We, of course, do not reach any conclusion regarding whether the exercise C.M. alleges United should have undertaken was reasonably possible or whether United would have been required to engage in that exercise under different circumstances. Although C.M.'s contention has intuitive appeal, he did not introduce any evidence to support it or to contradict United's evidence to the contrary. Presumably, he did not do so because he was still pursuing payment of the entirety of his claim, and evidence supporting partial reimbursement might have undermined his claim for full reimbursement. Regardless, on this record, MIA's decision was based on substantial evidence, and we have no basis to overturn it. --------
Moreover, because C.M.'s current contention is premised on United's alleged failure to consider in good faith the possibility of partial reimbursement, we view it as particularly relevant that C.M. never presented a claim for partial reimbursement to United. Nor did he send United an itemized bill for services or other information that might have facilitated the type of review he now says should have occurred. Although the Policy may have permitted United to consider making partial payment for uncovered services based on equivalent services that would have been covered, that is a far cry from saying that the Policy required United to do so when a claim for partial payment was not made.
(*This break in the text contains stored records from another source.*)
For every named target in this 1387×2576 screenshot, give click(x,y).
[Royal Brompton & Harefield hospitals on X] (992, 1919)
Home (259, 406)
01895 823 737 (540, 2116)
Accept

The substantial evidence "test 'requires restrained and disciplined judicial judgment so as not to interfere with the agency's factual conclusions.'" Motor Vehicle Admin. v. Smith, 458 Md. 677, 686 (2018) (quoting Supervisor of Assessments v. Asbury Methodist Home, 313 Md. 614, 625 (1988)). A reviewing court "may not substitute its judgment . . . for that of the agency," Smith, 458 Md. at 685-86 (quoting Liberty Nursing Ctr. v. Dep't of Health & Mental Hygiene, 330 Md. 433, 442 (1993)), and owes deference to the agency's substantive expertise, Motor Vehicle Admin. v. Carpenter, 424 Md. 401, 412-13 (2012). Adhering to those precepts, we hold that MIA's decision was legally correct and supported by substantial evidence.
JUDGMENT OF THE CIRCUIT COURT FOR MONTGOMERY COUNTY REVERSED. CASE REMANDED WITH DIRECTIONS TO DENY THE PETITION FOR JUDICIAL REVIEW. COSTS TO BE PAID BY APPELLEE.